- _Aim of the exercise_: Please return the following lines exactly as they appear.

Interface element records
+ + + + +

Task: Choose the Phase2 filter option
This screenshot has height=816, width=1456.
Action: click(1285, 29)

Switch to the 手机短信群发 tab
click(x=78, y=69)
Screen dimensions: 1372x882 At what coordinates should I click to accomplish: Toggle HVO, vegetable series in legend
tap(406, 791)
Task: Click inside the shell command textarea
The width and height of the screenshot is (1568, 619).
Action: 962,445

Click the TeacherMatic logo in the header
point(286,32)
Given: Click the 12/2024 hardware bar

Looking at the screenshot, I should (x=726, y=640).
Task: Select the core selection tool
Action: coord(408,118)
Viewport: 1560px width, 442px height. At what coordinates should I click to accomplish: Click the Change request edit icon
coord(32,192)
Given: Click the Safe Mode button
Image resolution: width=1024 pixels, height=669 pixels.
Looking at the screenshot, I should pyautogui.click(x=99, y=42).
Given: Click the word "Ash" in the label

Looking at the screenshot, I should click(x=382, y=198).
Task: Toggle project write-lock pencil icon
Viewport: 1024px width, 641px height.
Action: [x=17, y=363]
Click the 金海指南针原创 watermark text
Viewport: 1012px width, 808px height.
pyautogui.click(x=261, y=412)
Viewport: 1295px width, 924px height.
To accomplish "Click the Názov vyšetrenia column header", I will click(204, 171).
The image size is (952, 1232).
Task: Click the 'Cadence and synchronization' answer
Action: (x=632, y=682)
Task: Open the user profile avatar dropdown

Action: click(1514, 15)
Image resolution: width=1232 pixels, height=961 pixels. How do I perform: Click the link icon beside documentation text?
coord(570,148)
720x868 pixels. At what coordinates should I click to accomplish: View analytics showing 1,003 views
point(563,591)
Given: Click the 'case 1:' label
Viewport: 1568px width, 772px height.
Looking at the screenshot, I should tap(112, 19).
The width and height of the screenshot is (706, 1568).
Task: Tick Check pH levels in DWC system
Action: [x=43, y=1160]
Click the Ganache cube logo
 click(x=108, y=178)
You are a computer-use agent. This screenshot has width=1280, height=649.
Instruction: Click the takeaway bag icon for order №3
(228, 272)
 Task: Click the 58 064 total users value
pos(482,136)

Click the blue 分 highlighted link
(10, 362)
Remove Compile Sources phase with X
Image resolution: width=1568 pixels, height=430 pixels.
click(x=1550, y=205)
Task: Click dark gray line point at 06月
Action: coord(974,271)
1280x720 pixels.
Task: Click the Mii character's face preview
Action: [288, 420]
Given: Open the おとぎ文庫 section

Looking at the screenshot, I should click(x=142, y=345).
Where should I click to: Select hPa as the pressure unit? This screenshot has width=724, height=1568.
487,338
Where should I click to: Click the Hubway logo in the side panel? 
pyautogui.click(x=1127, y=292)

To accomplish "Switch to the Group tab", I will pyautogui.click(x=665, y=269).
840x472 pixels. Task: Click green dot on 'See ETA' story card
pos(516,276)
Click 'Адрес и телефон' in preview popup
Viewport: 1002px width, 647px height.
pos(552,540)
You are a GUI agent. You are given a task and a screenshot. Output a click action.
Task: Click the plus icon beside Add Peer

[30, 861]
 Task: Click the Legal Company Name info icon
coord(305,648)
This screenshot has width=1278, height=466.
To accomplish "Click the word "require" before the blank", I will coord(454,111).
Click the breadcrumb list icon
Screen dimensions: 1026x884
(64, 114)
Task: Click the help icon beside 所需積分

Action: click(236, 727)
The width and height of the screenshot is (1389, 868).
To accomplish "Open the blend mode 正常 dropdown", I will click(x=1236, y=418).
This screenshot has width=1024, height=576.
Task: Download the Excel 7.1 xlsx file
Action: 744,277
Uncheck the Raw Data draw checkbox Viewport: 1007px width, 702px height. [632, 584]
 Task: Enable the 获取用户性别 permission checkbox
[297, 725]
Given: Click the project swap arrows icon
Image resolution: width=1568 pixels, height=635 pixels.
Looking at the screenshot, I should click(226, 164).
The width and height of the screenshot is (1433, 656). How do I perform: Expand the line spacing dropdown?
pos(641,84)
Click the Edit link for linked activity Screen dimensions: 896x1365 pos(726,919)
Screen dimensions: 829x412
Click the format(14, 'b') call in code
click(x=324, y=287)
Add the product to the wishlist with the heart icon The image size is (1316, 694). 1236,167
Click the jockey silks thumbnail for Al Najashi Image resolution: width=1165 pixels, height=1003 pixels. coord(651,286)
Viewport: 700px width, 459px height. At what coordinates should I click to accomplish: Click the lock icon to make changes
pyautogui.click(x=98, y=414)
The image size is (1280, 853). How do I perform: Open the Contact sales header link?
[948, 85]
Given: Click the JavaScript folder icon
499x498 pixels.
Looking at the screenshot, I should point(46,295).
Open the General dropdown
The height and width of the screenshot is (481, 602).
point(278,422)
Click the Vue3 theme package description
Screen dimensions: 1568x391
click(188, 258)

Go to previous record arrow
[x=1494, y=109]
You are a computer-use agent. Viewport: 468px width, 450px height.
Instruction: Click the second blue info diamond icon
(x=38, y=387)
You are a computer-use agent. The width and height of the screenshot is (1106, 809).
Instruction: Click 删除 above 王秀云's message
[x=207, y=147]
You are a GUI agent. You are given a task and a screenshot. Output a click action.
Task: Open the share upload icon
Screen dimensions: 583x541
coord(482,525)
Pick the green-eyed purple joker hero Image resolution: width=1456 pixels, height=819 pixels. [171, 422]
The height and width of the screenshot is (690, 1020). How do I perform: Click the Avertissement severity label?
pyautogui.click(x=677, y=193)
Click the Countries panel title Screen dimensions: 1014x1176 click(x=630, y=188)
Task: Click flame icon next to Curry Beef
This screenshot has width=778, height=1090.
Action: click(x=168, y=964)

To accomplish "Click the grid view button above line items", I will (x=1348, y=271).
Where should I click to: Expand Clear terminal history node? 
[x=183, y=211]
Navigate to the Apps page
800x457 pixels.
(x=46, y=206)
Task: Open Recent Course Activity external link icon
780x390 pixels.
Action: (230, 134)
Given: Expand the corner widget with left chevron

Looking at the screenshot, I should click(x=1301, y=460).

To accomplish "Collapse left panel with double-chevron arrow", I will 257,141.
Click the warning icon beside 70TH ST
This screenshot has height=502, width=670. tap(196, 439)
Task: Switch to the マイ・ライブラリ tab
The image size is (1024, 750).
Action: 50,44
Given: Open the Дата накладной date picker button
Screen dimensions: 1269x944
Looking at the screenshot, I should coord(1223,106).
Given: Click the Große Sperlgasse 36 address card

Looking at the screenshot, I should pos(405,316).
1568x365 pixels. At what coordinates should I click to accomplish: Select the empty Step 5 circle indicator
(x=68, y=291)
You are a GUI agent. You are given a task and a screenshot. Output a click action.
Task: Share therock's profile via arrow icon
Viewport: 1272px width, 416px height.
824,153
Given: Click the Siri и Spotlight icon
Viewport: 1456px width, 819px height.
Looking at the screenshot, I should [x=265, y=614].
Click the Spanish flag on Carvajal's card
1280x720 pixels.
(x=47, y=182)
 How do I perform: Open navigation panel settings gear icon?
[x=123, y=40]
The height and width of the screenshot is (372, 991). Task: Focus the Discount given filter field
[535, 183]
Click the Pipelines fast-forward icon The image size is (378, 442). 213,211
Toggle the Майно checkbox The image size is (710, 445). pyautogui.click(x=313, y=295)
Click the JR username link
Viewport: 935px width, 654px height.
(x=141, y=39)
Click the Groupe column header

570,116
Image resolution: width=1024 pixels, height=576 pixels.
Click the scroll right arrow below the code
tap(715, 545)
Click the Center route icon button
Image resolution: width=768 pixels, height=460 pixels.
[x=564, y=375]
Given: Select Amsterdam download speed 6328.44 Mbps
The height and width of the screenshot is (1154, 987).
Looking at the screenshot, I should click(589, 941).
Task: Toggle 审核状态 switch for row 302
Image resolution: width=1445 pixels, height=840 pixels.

+ + + + +

- _The solution_:
Task: Choose the Phase2 filter option
This screenshot has height=816, width=1456.
Action: click(1285, 29)

Switch to the 手机短信群发 tab
click(x=78, y=69)
Screen dimensions: 1372x882 At what coordinates should I click to accomplish: Toggle HVO, vegetable series in legend
tap(406, 791)
Task: Click inside the shell command textarea
The width and height of the screenshot is (1568, 619).
Action: 962,445

Click the TeacherMatic logo in the header
point(286,32)
Given: Click the 12/2024 hardware bar

Looking at the screenshot, I should (x=726, y=640).
Task: Select the core selection tool
Action: coord(408,118)
Viewport: 1560px width, 442px height. At what coordinates should I click to accomplish: Click the Change request edit icon
coord(32,192)
Given: Click the Safe Mode button
Image resolution: width=1024 pixels, height=669 pixels.
Looking at the screenshot, I should pyautogui.click(x=99, y=42).
Given: Click the word "Ash" in the label

Looking at the screenshot, I should click(x=382, y=198).
Task: Toggle project write-lock pencil icon
Viewport: 1024px width, 641px height.
Action: [x=17, y=363]
Click the 金海指南针原创 watermark text
Viewport: 1012px width, 808px height.
pyautogui.click(x=261, y=412)
Viewport: 1295px width, 924px height.
To accomplish "Click the Názov vyšetrenia column header", I will click(204, 171).
The image size is (952, 1232).
Task: Click the 'Cadence and synchronization' answer
Action: (x=632, y=682)
Task: Open the user profile avatar dropdown

Action: click(1514, 15)
Image resolution: width=1232 pixels, height=961 pixels. How do I perform: Click the link icon beside documentation text?
coord(570,148)
720x868 pixels. At what coordinates should I click to accomplish: View analytics showing 1,003 views
point(563,591)
Given: Click the 'case 1:' label
Viewport: 1568px width, 772px height.
Looking at the screenshot, I should tap(112, 19).
The width and height of the screenshot is (706, 1568).
Task: Tick Check pH levels in DWC system
Action: [x=43, y=1160]
Click the Ganache cube logo
 click(x=108, y=178)
You are a computer-use agent. This screenshot has width=1280, height=649.
Instruction: Click the takeaway bag icon for order №3
(228, 272)
 Task: Click the 58 064 total users value
pos(482,136)

Click the blue 分 highlighted link
(10, 362)
Remove Compile Sources phase with X
Image resolution: width=1568 pixels, height=430 pixels.
click(x=1550, y=205)
Task: Click dark gray line point at 06月
Action: coord(974,271)
1280x720 pixels.
Task: Click the Mii character's face preview
Action: [288, 420]
Given: Open the おとぎ文庫 section

Looking at the screenshot, I should click(x=142, y=345).
Where should I click to: Select hPa as the pressure unit? This screenshot has width=724, height=1568.
487,338
Where should I click to: Click the Hubway logo in the side panel? 
pyautogui.click(x=1127, y=292)

To accomplish "Switch to the Group tab", I will pyautogui.click(x=665, y=269).
840x472 pixels. Task: Click green dot on 'See ETA' story card
pos(516,276)
Click 'Адрес и телефон' in preview popup
Viewport: 1002px width, 647px height.
pos(552,540)
You are a GUI agent. You are given a task and a screenshot. Output a click action.
Task: Click the plus icon beside Add Peer

[30, 861]
 Task: Click the Legal Company Name info icon
coord(305,648)
This screenshot has width=1278, height=466.
To accomplish "Click the word "require" before the blank", I will coord(454,111).
Click the breadcrumb list icon
Screen dimensions: 1026x884
(64, 114)
Task: Click the help icon beside 所需積分

Action: click(236, 727)
The width and height of the screenshot is (1389, 868).
To accomplish "Open the blend mode 正常 dropdown", I will click(x=1236, y=418).
This screenshot has width=1024, height=576.
Task: Download the Excel 7.1 xlsx file
Action: 744,277
Uncheck the Raw Data draw checkbox Viewport: 1007px width, 702px height. [632, 584]
 Task: Enable the 获取用户性别 permission checkbox
[297, 725]
Given: Click the project swap arrows icon
Image resolution: width=1568 pixels, height=635 pixels.
Looking at the screenshot, I should click(226, 164).
The width and height of the screenshot is (1433, 656). How do I perform: Expand the line spacing dropdown?
pos(641,84)
Click the Edit link for linked activity Screen dimensions: 896x1365 pos(726,919)
Screen dimensions: 829x412
Click the format(14, 'b') call in code
click(x=324, y=287)
Add the product to the wishlist with the heart icon The image size is (1316, 694). 1236,167
Click the jockey silks thumbnail for Al Najashi Image resolution: width=1165 pixels, height=1003 pixels. coord(651,286)
Viewport: 700px width, 459px height. At what coordinates should I click to accomplish: Click the lock icon to make changes
pyautogui.click(x=98, y=414)
The image size is (1280, 853). How do I perform: Open the Contact sales header link?
[948, 85]
Given: Click the JavaScript folder icon
499x498 pixels.
Looking at the screenshot, I should point(46,295).
Open the General dropdown
The height and width of the screenshot is (481, 602).
point(278,422)
Click the Vue3 theme package description
Screen dimensions: 1568x391
click(188, 258)

Go to previous record arrow
[x=1494, y=109]
You are a computer-use agent. Viewport: 468px width, 450px height.
Instruction: Click the second blue info diamond icon
(x=38, y=387)
You are a computer-use agent. The width and height of the screenshot is (1106, 809).
Instruction: Click 删除 above 王秀云's message
[x=207, y=147]
You are a GUI agent. You are given a task and a screenshot. Output a click action.
Task: Open the share upload icon
Screen dimensions: 583x541
coord(482,525)
Pick the green-eyed purple joker hero Image resolution: width=1456 pixels, height=819 pixels. [171, 422]
The height and width of the screenshot is (690, 1020). How do I perform: Click the Avertissement severity label?
pyautogui.click(x=677, y=193)
Click the Countries panel title Screen dimensions: 1014x1176 click(x=630, y=188)
Task: Click flame icon next to Curry Beef
This screenshot has width=778, height=1090.
Action: click(x=168, y=964)

To accomplish "Click the grid view button above line items", I will (x=1348, y=271).
Where should I click to: Expand Clear terminal history node? 
[x=183, y=211]
Navigate to the Apps page
800x457 pixels.
(x=46, y=206)
Task: Open Recent Course Activity external link icon
780x390 pixels.
Action: (230, 134)
Given: Expand the corner widget with left chevron

Looking at the screenshot, I should click(x=1301, y=460).

To accomplish "Collapse left panel with double-chevron arrow", I will 257,141.
Click the warning icon beside 70TH ST
This screenshot has height=502, width=670. tap(196, 439)
Task: Switch to the マイ・ライブラリ tab
The image size is (1024, 750).
Action: 50,44
Given: Open the Дата накладной date picker button
Screen dimensions: 1269x944
Looking at the screenshot, I should coord(1223,106).
Given: Click the Große Sperlgasse 36 address card

Looking at the screenshot, I should pos(405,316).
1568x365 pixels. At what coordinates should I click to accomplish: Select the empty Step 5 circle indicator
(x=68, y=291)
You are a GUI agent. You are given a task and a screenshot. Output a click action.
Task: Share therock's profile via arrow icon
Viewport: 1272px width, 416px height.
824,153
Given: Click the Siri и Spotlight icon
Viewport: 1456px width, 819px height.
Looking at the screenshot, I should [x=265, y=614].
Click the Spanish flag on Carvajal's card
1280x720 pixels.
(x=47, y=182)
 How do I perform: Open navigation panel settings gear icon?
[x=123, y=40]
The height and width of the screenshot is (372, 991). Task: Focus the Discount given filter field
[535, 183]
Click the Pipelines fast-forward icon The image size is (378, 442). 213,211
Toggle the Майно checkbox The image size is (710, 445). pyautogui.click(x=313, y=295)
Click the JR username link
Viewport: 935px width, 654px height.
(x=141, y=39)
Click the Groupe column header

570,116
Image resolution: width=1024 pixels, height=576 pixels.
Click the scroll right arrow below the code
tap(715, 545)
Click the Center route icon button
Image resolution: width=768 pixels, height=460 pixels.
[x=564, y=375]
Given: Select Amsterdam download speed 6328.44 Mbps
The height and width of the screenshot is (1154, 987).
Looking at the screenshot, I should click(589, 941).
Task: Toggle 审核状态 switch for row 302
Image resolution: width=1445 pixels, height=840 pixels.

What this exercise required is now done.